Hegumen Nikon (secular name Nikolay Nikolayevich Vorobyov, Russian: Николай Николаевич Воробьёв; May 4, 1894, village Mikishino, Bezhetsk county, Tver Province - September 7, 1963, Gzhatsk, Smolensk oblast) was a priest of the Russian Orthodox Church (since 1956 in the rank of hegumen) and spiritual writer.
He is known for his numerous letters to his spiritual children, the majority of which is published in the book "Нам оставлено покаяние".
Born in peasant family, had six brothers. Ever since childhood, he excelled in seriousness, impeccable honesty, remarkable warmth, concern for everyone, and an unquenchable thirst for ultimate truth, a thirst to comprehend the purpose of human existence.
In 1914, he graduated from school in Vyshny Volochok and enrolled in the Neurological Institute in St.

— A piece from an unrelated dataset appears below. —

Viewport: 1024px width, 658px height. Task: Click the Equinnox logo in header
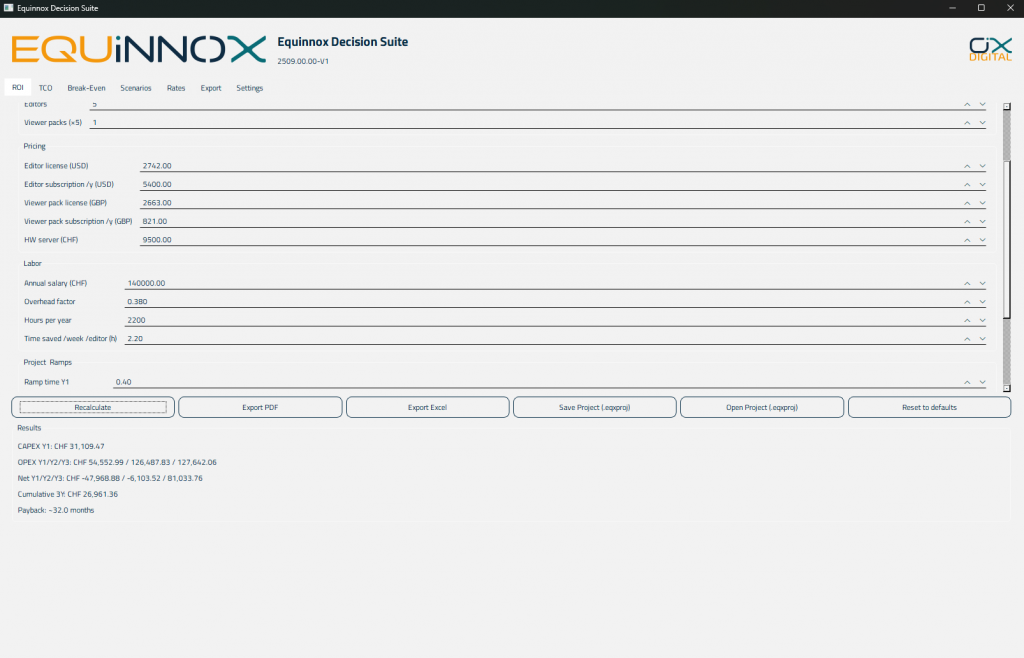[139, 49]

Petersburg. During his studies at the Institute read a lot, to educate ourselves, trying to find answers to the eternal questions. After the first year decided not to continue their education.
In the summer of 1915 Nicholay has experienced a profound spiritual crisis and found faith in God. In 1917, he entered the Moscow Theological Academy, but the lessons there were soon discontinued because of the outbreak of the revolution. In the next few years he taught math in Volochok high school. Then he moved to Moscow and served as a reader in the Church of Sts Boris and Gleb.

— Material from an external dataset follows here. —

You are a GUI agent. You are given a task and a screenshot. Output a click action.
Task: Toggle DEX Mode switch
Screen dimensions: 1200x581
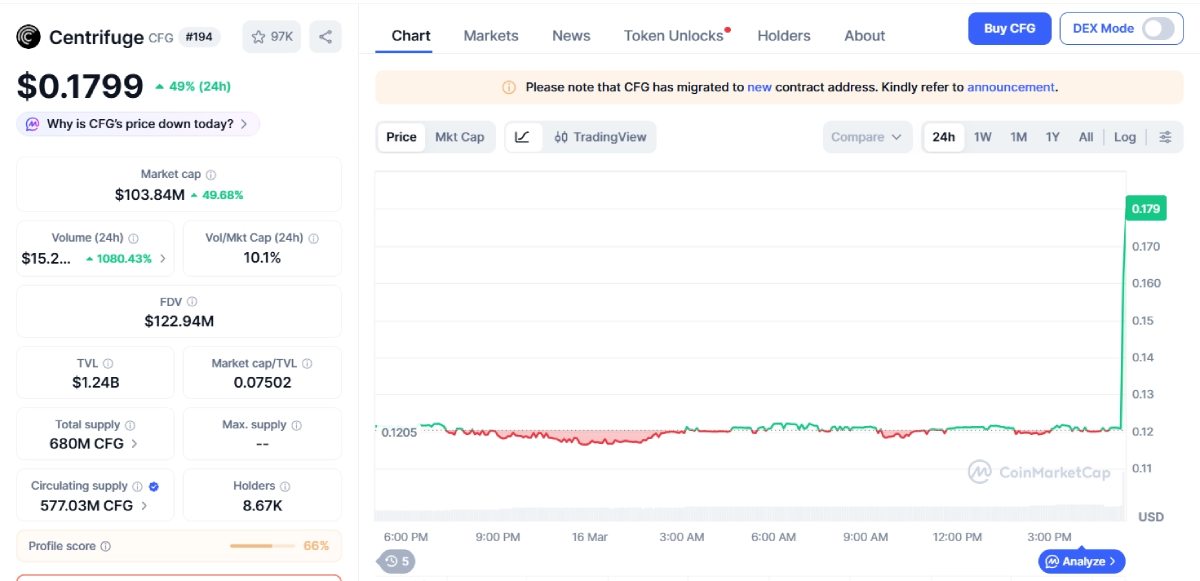pyautogui.click(x=1158, y=28)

March 23 1933 he was arrested and sent to Siberian camps for five years. He was released in 1937.
After returning from the camp, Nikon lived in Vyshny Volochok. Since the beginning of the Great Patriotic War and the opening of temples Father Nikon began priestly ministry.
In 1944, the Archbishop of Kalinin and Smolensk Basil, he was appointed rector of the Church of the Annunciation in Kozelsk, where he served until 1948.
In 1948 he was transferred to Belyov, then - in Efremov (both - the Tula oblast), and after - in Smolensk. From Smolensk was sent to the parish in Gzhatsk.
Father Nikon died September 7, 1963. He was buried in the town of Gzhatsk (now called Gagarin).
- Fight with all, with very small sins. He that is unjust in the least is unjust also in much. And the devil inspires: "It's nothing, it's a trifle" - and about more important: "Where do we deal with it? This is for the "ascetics"."
- Let us thank the Lord for what He has chosen us out of this world, separated from it, and took in his portion. Glory to Thee, O God, glory to Thee, O God, glory to Thee, O God! Lord, prolong Thy mercy to the end! - Separete and after the death us from Thine enemies, even though we do not deserve it, but for Thy mercy is not dismiss us from Thy presence! Vouchsafe us and with all the saints throughout the ages to thank and praise Thee for unfathomable Thy mercies to the human race and we, indecent Thy servants!
- There is no heroism in us all. All of us are small, all are afraid of the big sorrows. We must pity everyone, sincerely wish and do more good. For with the same measure that we mete withal it shall be measured to us both here and in the future.
- What is the essence of Christianity? In that the Almighty, the Omniscient Creator of the universe so loves and pities the person so concerned about him and his salvation that he gave His only begotten Son to shame, the cross and death.
- All kinds of asceticism should lead a person to a deep humility. If its do not lead - the path has chosen is incorrect.
- All deeds, all the good should lead to humility. And if its do not lead, its are poisoned by something. Without a humble and contrite heart, the most sublime and serious deeds are displeasing to God.